[SUPPLIED RECORDS — start]

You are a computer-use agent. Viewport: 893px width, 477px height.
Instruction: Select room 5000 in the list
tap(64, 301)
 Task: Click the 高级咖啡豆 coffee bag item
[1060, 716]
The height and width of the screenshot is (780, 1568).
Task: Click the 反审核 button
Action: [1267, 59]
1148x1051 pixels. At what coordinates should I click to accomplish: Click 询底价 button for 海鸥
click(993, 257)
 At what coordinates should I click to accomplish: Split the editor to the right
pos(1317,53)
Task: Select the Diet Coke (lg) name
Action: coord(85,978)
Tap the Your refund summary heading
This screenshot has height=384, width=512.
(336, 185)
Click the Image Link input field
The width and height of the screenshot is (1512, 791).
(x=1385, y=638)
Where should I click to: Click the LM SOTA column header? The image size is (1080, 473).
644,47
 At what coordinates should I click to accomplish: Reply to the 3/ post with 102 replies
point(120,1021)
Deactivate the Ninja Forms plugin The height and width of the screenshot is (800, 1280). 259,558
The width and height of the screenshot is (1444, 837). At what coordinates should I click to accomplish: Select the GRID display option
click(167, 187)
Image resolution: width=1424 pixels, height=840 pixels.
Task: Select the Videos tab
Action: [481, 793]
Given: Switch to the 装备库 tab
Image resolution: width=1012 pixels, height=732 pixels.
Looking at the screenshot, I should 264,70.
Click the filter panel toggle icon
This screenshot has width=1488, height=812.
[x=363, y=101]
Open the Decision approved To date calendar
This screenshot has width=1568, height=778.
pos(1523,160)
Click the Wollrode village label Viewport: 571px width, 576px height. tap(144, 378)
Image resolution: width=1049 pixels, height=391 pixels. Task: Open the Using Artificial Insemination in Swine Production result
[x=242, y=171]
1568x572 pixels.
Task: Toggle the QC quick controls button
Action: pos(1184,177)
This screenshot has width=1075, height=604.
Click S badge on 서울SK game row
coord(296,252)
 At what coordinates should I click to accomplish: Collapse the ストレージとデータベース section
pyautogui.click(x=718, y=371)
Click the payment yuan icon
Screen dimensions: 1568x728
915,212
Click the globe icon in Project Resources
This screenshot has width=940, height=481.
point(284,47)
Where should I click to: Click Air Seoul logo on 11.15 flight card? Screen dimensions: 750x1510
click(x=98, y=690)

[SUPPLIED RECORDS — finish]

__WORK INSTRUCTION__: This exercise calls for the lines from the one holding "This screenshot has width=940, height=481." through the end of the entries, transcribed exactly and with nothing more.

__SOLUTION__:
This screenshot has width=940, height=481.
point(284,47)
Where should I click to: Click Air Seoul logo on 11.15 flight card? Screen dimensions: 750x1510
click(x=98, y=690)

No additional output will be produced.